Budget 2024 must allow small business owners to stay ahead in a rapidly-evolving business environment, the Small Firms Association (SFA) has said.
The SFA Budget 2024 submission has called on Government to tackle the increasing costs of doing business, and sustain investment and reward and retain talent through the tax system.
Director David Broderick said: “The Irish economy has proven resilient, as we recovered from COVID and faced the challenges of inflation and rising energy prices, now as we enter a time of interest-rates hikes, it is vital that the Government use Budget 2024 to focus on providing certainty on costs and maintaining competitiveness, to safeguard our domestically owned businesses.”
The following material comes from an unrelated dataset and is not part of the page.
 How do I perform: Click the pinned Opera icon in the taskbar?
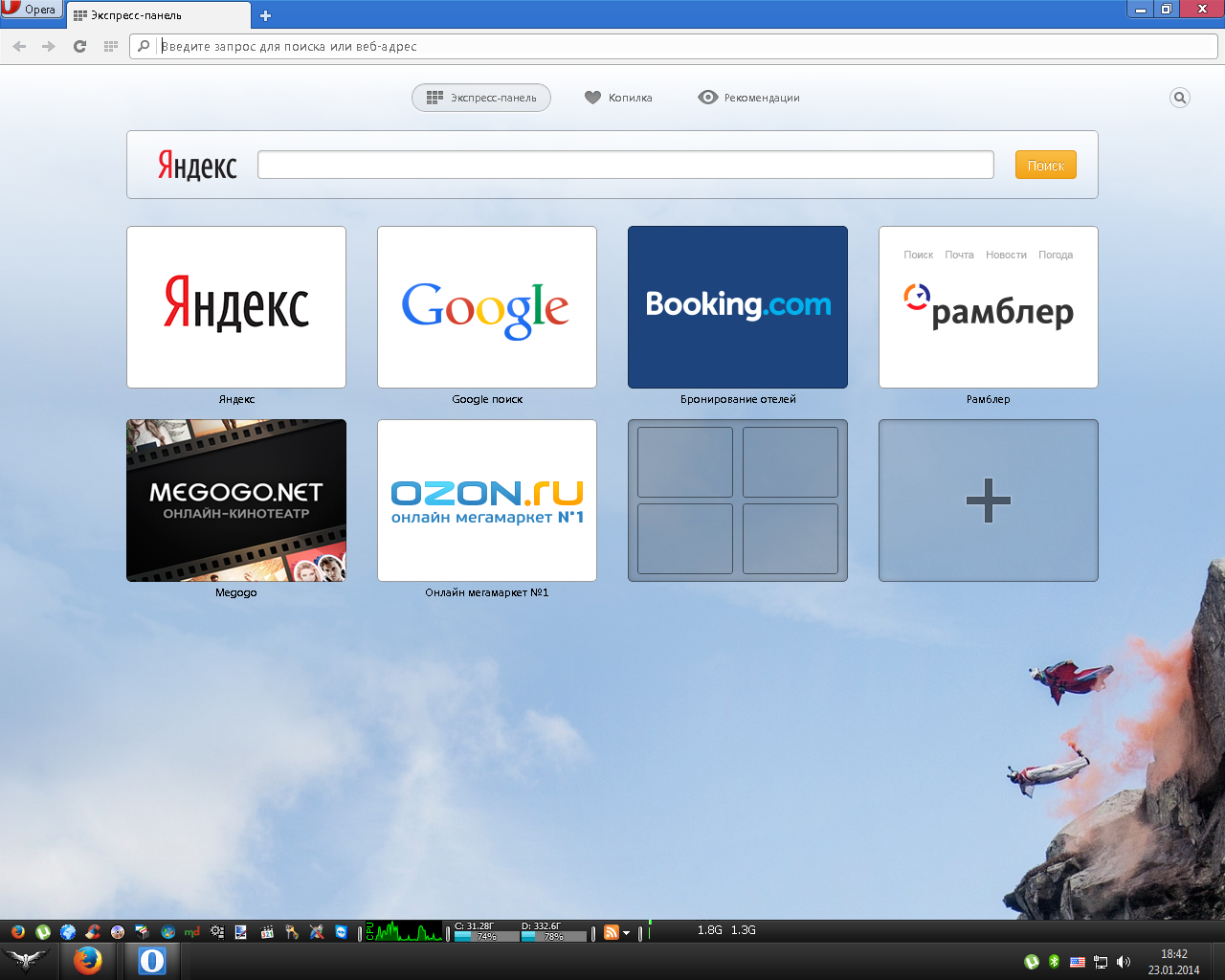pyautogui.click(x=152, y=961)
Ireland is becoming a place where it is more and more difficult to do business due to continuing rising costs, in wages, administration and utilities, he added.
“To make Ireland a better country for entrepreneurs, SFA would like Capital Gains Tax to be reduced to 20% and the lifetime limit for CGT Entrepreneur Relief increased to €15 million and remove the 50% working-time test to help incentivise investment in small firms and benefit from expertise and experience.
“To reward and retain staff, SFA is also calling for the Small Benefit Exemption to be paid in four, tax-free payments each year, and increase the combined value of the four benefits to €2,000,” he said.